For a long time I had heard of the “Fire in the Mountains” near Antalya and had wanted to see this phenomenon with my own eyes.
Known by the local inhabitants as the Yanartaş (burning stone), it is caused by natural Methane gas escaping from the rocks.

I had done some research and found out it was a Mountain near Olympus and Cirali.

I finally had the opportunity just before I was leaving Turkey to come home for a visit.
My Turkish friend and I left Fethiye to spend a few days in Olympus, before going onto Antalya to the airport.

My friend was also very curious to see the flames, as he totally did not believe this was possible. A fact I found very amusing. Firstly he had never heard of “Chimera”, which I was amazed at, as a lot of foreigners know of this place but this was his Country and he did not know about it. Secondly, he was convinced it was a “sham” for the tourists. So eventually I persuaded him to accompany me and see for himself.
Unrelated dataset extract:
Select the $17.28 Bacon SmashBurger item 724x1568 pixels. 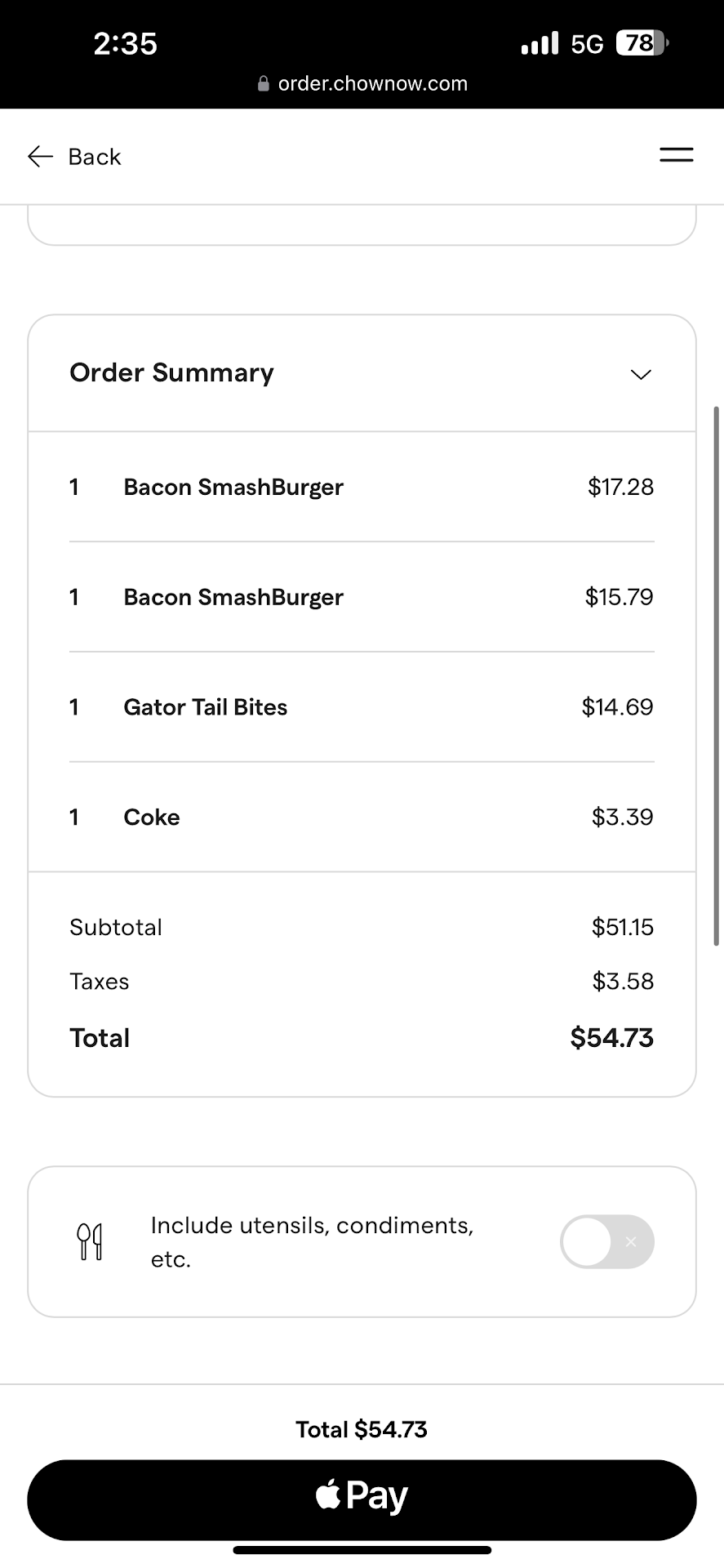tap(233, 487)
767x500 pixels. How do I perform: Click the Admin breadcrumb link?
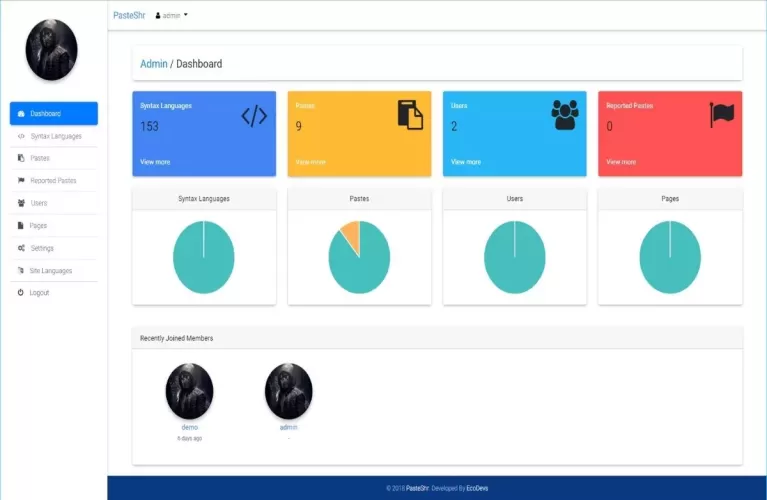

We drove down into Cirali looking for a small hotel. I really wanted one with a pool, but the main ones along the front where way out of our price range.

Finally we found the wonderful “Canada Hotel”. Set back a bit from the beach on the road into the village, it is run by a Canadian Woman and her Turkish husband.

Very clean with a wonderful pool, and great food, the setting is lovely, tucked away in a quiet spot, and very peaceful.

It is about a 20 minute walk through the Forest to the beach from here.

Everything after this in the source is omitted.